EXACTLY fifty-six years ago today Stevie Chalmers hammered in an unstoppable hat-trick as Celtic thrashed Rangers 5-1 in a classic Old Firm derby at Parkhead.

Charlie Gallagher and Bobby Murdoch also got on  the scoresheet in a landslide triumph, but the star of the show was undoubtedly John Hughes who ran amok as he shredded the Ibrox defence in a one-man demolition display.

Today, in another CQN EXCLUSIVE, we turn the spotlight on a glorious encounter from the sixties as Jock Stein’s side picked up the momentum that would see them conquer Europe in 1967.

Here is an extract from Hughes’ autobiography, ‘Yogi Bare: The Life and Times of a Celtic Legend’, co-authored by the Hoops great’s friend and writer Alex Gordon.

Please enjoy.

THE traditional New Year game was due to be played at Parkhead – in fact, it was January 3 after we had beaten Clyde 3-1 on the first day of 1966 at Shawfield. I have to say the playing surface was treacherous that afternoon. It was flint-hard and there was a silvery glow under the floodlights.

We didn’t possess such a luxury of undersoil heating in those unenlightened times. The ground staff used to spread bundles of hay all over the place in an effort to protect the pitch. They would sweep it off as close to kick-off as possible. Then they put down what seemed like a few tons of sand. To be honest, it wasn’t very satisfactory for a footballer.

There was absolutely no give on the rock-hard surface under your feet. If you tried to turn swiftly in these conditions there was every chance you would end up skidding around on your backside. Actually, it could often become a bit farcical with players resembling giraffes on ice as they fought for their balance. Dignity went right out of the window.

In many people’s eyes, Pele was the greatest player on the planet at that time. Make no mistake about it, even the legendary Brazilian would have struggled on these surfaces. In South America, many youngsters honed their skills performing on the Copacabana and other beaches. When they moved up a grade, they played on pitches where the grass was deliberately left a little longer. That allowed players to ping the ball around with amazing accuracy. They could hit a fifty to sixty-yard pass and the ball would simply settle on the grass. Goodness knows what they would have thought of Scotland’s pitches in the dead of winter.

§ INFORMATION SUPPLIED
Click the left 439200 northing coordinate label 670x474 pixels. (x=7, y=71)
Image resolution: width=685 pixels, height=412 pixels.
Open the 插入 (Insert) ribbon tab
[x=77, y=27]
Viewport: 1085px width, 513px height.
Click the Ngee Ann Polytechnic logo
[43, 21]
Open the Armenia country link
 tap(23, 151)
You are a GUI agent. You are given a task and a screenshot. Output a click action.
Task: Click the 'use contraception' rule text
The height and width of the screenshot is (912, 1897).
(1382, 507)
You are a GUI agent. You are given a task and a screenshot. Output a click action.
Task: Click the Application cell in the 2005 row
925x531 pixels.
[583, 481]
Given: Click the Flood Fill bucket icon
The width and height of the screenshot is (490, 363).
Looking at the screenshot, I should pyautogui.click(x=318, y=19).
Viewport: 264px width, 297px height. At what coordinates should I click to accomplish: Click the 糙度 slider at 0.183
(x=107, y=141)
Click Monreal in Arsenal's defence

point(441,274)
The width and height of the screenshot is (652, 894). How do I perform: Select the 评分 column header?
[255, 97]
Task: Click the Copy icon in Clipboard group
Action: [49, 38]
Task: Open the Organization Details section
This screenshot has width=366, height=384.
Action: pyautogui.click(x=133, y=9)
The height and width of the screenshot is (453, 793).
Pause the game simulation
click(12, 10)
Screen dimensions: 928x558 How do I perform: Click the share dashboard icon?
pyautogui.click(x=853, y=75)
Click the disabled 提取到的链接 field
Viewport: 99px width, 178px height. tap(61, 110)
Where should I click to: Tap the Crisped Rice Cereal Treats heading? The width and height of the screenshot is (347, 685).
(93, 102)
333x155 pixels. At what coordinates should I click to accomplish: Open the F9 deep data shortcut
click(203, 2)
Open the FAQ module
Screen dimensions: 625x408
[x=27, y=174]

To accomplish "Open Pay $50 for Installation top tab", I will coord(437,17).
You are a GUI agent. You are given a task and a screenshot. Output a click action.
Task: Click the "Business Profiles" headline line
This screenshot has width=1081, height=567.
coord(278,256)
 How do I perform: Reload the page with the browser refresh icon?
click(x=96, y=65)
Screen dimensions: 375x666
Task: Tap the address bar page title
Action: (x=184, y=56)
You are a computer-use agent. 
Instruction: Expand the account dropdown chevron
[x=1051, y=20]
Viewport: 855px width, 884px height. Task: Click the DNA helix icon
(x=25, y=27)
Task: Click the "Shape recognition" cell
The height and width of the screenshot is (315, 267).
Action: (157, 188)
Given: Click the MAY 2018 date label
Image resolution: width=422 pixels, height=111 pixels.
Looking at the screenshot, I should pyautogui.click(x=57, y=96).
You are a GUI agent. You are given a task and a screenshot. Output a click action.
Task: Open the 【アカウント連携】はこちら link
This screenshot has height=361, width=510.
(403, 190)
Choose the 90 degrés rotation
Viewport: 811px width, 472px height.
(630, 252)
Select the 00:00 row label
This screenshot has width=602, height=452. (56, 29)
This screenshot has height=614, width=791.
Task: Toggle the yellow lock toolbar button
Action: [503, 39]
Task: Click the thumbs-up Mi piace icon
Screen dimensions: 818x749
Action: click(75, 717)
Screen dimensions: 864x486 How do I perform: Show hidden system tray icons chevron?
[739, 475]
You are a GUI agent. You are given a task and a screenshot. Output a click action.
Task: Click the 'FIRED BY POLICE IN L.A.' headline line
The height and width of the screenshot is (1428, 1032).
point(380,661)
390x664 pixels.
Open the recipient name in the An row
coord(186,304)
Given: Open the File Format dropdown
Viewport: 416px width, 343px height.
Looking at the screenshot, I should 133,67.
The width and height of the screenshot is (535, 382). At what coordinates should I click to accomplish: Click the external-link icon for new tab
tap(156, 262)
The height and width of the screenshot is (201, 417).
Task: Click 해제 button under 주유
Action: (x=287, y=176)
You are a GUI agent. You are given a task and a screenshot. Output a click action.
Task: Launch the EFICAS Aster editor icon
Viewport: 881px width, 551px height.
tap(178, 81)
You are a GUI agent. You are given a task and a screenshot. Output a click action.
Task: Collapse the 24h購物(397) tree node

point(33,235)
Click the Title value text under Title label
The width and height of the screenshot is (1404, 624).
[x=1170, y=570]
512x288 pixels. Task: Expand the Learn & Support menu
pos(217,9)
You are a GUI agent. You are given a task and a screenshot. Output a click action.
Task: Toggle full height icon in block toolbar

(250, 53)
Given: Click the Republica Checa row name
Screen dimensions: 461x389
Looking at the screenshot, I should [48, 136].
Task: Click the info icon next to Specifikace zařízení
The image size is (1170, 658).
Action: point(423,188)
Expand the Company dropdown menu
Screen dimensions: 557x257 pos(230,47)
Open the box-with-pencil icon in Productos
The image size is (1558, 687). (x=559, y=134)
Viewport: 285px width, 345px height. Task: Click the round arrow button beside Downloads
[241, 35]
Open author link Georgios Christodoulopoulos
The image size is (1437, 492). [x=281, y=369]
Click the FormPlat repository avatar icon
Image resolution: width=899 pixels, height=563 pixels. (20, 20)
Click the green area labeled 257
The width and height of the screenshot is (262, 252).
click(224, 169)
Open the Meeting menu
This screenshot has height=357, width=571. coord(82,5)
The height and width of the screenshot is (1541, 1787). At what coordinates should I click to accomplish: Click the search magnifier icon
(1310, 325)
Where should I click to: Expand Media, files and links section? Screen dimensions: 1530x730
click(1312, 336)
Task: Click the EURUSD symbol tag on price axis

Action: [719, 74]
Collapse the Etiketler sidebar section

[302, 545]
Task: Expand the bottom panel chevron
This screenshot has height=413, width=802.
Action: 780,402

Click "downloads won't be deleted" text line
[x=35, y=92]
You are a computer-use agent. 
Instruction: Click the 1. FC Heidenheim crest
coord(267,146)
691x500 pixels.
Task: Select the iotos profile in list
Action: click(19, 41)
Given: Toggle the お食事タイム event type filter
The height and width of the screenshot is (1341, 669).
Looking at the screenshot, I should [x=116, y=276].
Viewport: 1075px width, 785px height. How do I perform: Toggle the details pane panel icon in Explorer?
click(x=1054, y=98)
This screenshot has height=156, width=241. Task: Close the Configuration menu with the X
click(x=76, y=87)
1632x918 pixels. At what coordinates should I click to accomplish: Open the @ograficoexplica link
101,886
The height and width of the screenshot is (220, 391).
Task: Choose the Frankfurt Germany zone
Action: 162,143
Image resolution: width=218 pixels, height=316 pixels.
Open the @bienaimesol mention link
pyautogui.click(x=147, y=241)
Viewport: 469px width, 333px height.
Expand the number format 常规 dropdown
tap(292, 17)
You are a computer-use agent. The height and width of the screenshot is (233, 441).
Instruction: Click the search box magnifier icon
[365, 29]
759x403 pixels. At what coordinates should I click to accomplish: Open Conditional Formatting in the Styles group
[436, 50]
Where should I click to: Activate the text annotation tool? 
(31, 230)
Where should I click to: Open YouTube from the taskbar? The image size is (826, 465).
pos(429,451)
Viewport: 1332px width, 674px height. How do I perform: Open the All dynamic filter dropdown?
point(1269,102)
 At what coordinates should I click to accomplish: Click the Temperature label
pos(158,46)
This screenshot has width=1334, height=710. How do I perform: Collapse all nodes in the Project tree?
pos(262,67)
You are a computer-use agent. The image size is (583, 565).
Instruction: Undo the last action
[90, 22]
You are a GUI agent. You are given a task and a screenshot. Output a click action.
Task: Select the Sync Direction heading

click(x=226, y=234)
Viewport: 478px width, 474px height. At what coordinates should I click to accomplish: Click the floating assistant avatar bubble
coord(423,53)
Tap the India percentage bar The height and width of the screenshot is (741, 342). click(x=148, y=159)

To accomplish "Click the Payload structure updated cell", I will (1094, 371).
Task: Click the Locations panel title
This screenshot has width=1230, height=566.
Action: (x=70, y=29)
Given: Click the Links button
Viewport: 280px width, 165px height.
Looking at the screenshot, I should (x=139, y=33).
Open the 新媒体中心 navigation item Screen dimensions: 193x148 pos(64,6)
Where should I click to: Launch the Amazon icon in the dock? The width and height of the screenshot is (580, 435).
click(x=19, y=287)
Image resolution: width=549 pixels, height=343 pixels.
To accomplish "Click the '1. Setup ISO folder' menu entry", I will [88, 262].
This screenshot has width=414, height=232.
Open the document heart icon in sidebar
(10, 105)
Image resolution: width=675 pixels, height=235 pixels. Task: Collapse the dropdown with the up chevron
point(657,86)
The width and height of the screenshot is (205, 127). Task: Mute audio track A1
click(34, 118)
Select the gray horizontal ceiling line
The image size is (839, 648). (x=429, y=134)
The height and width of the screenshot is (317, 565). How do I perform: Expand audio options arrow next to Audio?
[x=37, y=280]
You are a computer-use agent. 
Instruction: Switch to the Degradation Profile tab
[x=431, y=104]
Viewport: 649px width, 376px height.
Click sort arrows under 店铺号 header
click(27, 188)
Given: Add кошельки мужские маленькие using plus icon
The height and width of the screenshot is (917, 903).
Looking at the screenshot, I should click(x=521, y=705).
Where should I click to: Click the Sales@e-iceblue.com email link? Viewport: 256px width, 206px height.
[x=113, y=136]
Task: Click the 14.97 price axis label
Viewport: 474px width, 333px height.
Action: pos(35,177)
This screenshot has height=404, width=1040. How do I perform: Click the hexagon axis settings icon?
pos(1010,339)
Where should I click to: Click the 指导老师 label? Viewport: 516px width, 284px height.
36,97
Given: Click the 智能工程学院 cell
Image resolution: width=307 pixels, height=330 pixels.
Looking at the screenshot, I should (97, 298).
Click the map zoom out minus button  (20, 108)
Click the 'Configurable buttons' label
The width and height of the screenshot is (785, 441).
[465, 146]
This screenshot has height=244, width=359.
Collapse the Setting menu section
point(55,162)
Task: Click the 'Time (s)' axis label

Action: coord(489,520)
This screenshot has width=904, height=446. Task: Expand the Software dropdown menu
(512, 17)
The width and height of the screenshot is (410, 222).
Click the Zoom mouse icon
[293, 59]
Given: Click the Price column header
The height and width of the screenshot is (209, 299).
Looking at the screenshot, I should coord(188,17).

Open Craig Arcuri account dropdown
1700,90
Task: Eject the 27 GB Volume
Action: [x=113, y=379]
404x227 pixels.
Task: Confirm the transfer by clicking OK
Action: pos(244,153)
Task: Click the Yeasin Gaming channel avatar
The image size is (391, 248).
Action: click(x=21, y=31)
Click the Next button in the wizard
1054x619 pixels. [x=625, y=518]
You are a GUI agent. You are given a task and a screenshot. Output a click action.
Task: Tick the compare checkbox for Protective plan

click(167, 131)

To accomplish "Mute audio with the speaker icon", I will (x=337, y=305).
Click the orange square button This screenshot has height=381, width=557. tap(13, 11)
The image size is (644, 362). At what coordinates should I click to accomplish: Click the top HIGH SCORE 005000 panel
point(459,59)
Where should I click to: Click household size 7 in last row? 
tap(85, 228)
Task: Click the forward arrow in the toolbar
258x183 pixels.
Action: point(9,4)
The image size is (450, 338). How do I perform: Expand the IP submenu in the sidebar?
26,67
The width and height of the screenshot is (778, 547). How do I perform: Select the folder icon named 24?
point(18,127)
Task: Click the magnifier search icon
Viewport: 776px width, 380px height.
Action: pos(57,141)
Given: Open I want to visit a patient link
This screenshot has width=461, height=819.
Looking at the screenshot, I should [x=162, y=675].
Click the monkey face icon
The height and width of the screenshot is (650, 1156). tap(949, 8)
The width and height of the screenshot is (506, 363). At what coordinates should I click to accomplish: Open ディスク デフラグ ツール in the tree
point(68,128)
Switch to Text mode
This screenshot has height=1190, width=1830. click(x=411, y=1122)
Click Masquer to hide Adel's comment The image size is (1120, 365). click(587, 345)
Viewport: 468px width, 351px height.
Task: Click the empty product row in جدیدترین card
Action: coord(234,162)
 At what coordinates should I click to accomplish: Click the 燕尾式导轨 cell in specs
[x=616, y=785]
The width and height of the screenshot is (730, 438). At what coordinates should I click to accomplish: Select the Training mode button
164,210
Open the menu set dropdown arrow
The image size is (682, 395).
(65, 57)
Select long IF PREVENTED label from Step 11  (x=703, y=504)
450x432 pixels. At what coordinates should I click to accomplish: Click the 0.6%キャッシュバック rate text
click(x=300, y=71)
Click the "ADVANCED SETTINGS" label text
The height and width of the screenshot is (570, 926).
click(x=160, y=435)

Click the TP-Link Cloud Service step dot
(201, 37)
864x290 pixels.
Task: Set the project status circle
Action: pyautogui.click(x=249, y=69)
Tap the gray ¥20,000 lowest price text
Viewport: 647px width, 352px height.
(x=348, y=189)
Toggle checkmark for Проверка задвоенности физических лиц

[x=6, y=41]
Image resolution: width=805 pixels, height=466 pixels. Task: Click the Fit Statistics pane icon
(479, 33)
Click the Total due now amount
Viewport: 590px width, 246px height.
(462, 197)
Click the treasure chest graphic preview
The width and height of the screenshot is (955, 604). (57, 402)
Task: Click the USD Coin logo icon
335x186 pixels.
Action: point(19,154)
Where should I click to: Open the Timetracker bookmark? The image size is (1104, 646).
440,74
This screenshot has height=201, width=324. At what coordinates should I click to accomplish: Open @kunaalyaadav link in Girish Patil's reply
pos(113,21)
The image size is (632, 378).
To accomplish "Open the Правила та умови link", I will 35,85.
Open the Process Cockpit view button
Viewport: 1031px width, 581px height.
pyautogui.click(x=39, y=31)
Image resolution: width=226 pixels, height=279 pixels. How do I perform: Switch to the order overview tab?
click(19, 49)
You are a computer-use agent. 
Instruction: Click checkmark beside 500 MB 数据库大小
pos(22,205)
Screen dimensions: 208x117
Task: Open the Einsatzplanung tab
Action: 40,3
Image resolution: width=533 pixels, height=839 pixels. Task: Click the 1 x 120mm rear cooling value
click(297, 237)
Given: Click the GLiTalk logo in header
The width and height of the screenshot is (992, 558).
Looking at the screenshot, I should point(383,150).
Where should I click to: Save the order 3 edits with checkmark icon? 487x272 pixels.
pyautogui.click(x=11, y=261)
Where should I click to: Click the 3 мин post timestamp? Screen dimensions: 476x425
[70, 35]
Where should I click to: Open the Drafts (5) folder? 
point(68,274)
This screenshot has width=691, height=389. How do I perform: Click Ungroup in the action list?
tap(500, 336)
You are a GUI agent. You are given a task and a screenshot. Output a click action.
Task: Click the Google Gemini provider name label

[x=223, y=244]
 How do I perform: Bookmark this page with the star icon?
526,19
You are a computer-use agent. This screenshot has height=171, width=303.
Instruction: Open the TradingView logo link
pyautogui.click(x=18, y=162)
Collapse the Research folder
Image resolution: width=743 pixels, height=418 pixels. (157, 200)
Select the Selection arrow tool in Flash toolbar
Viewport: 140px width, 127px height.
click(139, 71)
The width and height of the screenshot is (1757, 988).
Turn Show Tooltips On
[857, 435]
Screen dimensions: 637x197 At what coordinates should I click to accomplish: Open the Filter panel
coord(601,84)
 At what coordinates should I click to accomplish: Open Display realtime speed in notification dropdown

§ AIM 1
Name every Celtic player whom the Old Firm derby article credits with scoring in the 5-1 win over Rangers.
§ AIM 2
For each statement, answer yes or no according to the Old Firm derby article, and quote the words that decide it. (a) Celtic beat Clyde 3-1 at Shawfield on the first day of 1966. (b) Parkhead had undersoil heating at that time. (c) Alex Gordon co-authored the Hughes autobiography.
§ AIM 3
Resume the Old Firm derby article from its final sentence.
The listing has no connection to the Old Firm derby article.

§ RESULT 1
Stevie Chalmers, Charlie Gallagher, Bobby Murdoch

§ RESULT 2
(a) Yes: "we had beaten Clyde 3-1 on the first day of 1966 at Shawfield"
(b) No: "We didn’t possess such a luxury of undersoil heating in those unenlightened times."
(c) Yes: "co-authored by the Hoops great’s friend and writer Alex Gordon"

§ RESULT 3
In fact, Jock Stein tried a little experiment in the summer of 1965 when he brought over four Brazilians to the club on trial. They were unknowns – certainly not at the Pele or Garrincha level – named Ayrton Ignacio, Marco Di Sousa, Jorge Farah and Fernando Consul. It was novelty value, of course, but they attracted a fabulous crowd, around 20,000, to a reserve game at Parkhead where Ignacio scored two goals in a 3-1 win over Motherwell.

THE BEAR ROARS…John Hughes thunders a close-range drive high past Airdrie keeper Lawrie Leslie in a triumphant Scottish Cup semi-final at Hampden in 1961.

Three of them left for the sunnier climes of their homeland after only a month or so, but Igancio signed a short-term deal with Clydebank. I had to laugh at a report in a national newspaper when the Bankies took on Albion Rovers at Cliftonhill. It was another freezing, cold evening in Coatbridge and the reporter actually wrote, ‘It was so cold Ignacio was turning blue with the cold.’ I’m no racist, but the player in question was as black as two minutes past midnight. Unsurprisingly, Ignacio caught up with his team-mates shortly afterwards.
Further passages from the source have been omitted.